# Noninvasive monitoring of therapeutic response to immune checkpoint inhibitors using circulating exosomes in non-small cell lung cancer

> **NIH NIH R21** · UNIVERSITY OF MIAMI SCHOOL OF MEDICINE · 2024 · $204,520

## Abstract

Summary/ Abstract: The emergence of immune checkpoint blockade (ICB) therapy has revolutionized the
treatment for advanced cancers including lung cancer. Particularly, anti-PD-1/PD-L1 therapy shows promising
therapeutic outcomes, and some of these therapies are employed as the first line treatment of patients with
metastatic NSCLC. However, not all patients benefit from ICB and some of patients who initially respond to ICB
develop acquired resistance and sometimes. multisystem immune-related adverse events. Thus, it is critically
important to accurately identify and predict lung cancer patients who will respond to ICB before and during a
course of treatment. Here, we propose an innovative screening strategy aiming at early prediction and real-time
monitoring of responders and non-responders to ICB for lung cancer patients. This approach is based on the
isolation, detection, and characterization of circulating exosomes specifically associated with anticancer immune
response rather than analyzing total pool of exosomes. Exosomes are secreted nano-sized particles containing
nucleic acid, protein, and lipid cargo specific to the cell of origin, which are considered as a mirror of the parental
cells. Besides, they can be easily extracted from biofluids as a source of biomarkers of disease status and
treatment response. Herein, we seek to specifically analyze two population of circulating exosomes including
tumor-derived exosomes (TEXs) and PD-L1+ exosomes that serve as the invaluable determinants of the status
of tumor burden and anticancer-immune activity, respectively. We have formulated two Specific Aims that hinge
on developing technologies to achieve our goals: Aim1 will develop a highly sensitive and selective sensing
platform for quantitative analysis of TEXs and PD-L1+ exosomes followed by molecular analysis of TEXs to
explore the molecular signatures associated with treatment outcome.
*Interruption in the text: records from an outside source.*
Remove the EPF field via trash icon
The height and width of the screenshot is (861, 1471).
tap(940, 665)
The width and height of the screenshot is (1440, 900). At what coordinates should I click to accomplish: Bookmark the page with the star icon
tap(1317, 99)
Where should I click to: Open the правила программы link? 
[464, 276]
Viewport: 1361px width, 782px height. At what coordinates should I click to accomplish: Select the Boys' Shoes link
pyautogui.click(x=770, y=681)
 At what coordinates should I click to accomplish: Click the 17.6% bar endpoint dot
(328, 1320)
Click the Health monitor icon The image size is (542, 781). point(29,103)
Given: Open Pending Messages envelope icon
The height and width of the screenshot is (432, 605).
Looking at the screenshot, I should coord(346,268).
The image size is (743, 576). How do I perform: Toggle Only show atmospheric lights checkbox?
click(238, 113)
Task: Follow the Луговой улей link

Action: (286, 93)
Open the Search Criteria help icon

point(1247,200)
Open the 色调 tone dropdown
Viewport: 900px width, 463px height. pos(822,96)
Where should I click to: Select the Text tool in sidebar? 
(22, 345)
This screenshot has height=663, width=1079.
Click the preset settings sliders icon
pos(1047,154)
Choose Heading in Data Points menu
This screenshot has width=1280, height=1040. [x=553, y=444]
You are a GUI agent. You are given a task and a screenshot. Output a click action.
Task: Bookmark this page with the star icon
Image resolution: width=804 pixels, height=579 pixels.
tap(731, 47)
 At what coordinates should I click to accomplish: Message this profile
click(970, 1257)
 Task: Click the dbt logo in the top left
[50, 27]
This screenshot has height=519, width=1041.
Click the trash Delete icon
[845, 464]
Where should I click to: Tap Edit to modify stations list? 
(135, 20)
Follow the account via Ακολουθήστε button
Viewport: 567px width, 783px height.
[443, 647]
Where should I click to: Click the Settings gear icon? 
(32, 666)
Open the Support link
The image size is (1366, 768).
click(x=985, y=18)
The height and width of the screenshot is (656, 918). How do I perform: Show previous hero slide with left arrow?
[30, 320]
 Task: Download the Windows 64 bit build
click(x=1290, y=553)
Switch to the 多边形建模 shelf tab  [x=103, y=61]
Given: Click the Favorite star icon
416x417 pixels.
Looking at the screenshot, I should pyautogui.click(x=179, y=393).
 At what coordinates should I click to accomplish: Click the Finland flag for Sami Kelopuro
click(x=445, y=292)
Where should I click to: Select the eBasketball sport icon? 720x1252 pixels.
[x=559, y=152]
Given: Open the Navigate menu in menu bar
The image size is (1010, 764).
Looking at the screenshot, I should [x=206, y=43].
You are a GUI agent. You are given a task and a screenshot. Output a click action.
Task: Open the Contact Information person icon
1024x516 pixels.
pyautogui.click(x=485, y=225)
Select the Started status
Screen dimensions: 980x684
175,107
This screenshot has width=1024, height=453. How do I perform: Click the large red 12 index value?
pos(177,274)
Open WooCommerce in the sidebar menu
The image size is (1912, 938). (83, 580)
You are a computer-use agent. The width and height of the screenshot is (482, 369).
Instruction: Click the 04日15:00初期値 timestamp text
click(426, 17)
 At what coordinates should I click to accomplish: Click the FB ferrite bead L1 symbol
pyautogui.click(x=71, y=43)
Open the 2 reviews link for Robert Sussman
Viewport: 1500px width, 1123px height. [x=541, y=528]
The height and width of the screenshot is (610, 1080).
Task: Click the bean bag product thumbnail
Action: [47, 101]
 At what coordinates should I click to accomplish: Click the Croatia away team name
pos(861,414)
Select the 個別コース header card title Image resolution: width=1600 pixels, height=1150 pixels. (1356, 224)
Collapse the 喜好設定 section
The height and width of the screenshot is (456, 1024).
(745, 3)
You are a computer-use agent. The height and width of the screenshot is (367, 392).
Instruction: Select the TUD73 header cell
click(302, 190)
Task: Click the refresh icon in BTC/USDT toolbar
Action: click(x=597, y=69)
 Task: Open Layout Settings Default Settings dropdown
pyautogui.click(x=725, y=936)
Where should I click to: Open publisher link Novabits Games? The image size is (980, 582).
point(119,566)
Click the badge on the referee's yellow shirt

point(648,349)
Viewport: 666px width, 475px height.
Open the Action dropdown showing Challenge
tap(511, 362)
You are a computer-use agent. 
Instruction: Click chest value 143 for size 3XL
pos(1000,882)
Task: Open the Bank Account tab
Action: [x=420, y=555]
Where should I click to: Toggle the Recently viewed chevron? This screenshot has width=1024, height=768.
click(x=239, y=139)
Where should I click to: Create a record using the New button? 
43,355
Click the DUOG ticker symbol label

For that, we will genetically engineer novel
bioluminescence-based probes by fusing bioluminescence proteins with tumor-specific and PD-L1-specific
targeting molecules, respectively. Aim 2 will evaluate circulating exosomes from serum of NSCLC patients
treated with ICB therapy. The platform developed in Aim 1 will be used for the quantitative analysis of TEXs and
PD-L1+ exosomes during the treatment, and whether the observed changes can be utilized as a predictive
marker for early identification and monitoring of responders and non-responders to ICB. The circulating TEXs
will be subsequently isolated; their exosomal transcripts, and long non-coding RNAs will be characterized by
using next-generation sequencing to explore the molecular signatures associated with therapeutic outcome. We
will apply computational approaches for data integration, analysis, and interpretation based on the number of
TEXs, expression level of exosomal PD-L1, molecular signatures of TEXs, and patient’s clinical features. In sum,
our project is highly translational and could have a signif...

## Key facts

- **NIH application ID:** 10890842
- **Project number:** 5R21CA283881-02
- **Recipient organization:** UNIVERSITY OF MIAMI SCHOOL OF MEDICINE
- **Principal Investigator:** Sylvia Daunert
- **Activity code:** R21 (R01, R21, SBIR, etc.)
- **Funding institute:** NIH
- **Fiscal year:** 2024
- **Award amount:** $204,520
- **Award type:** 5
- **Project period:** 2023-07-19 → 2025-06-30

## Primary source

NIH RePORTER: https://reporter.nih.gov/project-details/10890842

## Citation

> US National Institutes of Health, RePORTER application 10890842, Noninvasive monitoring of therapeutic response to immune checkpoint inhibitors using circulating exosomes in non-small cell lung cancer (5R21CA283881-02). Retrieved via AI Analytics 2026-05-24 from https://api.ai-analytics.org/grant/nih/10890842. Licensed CC0.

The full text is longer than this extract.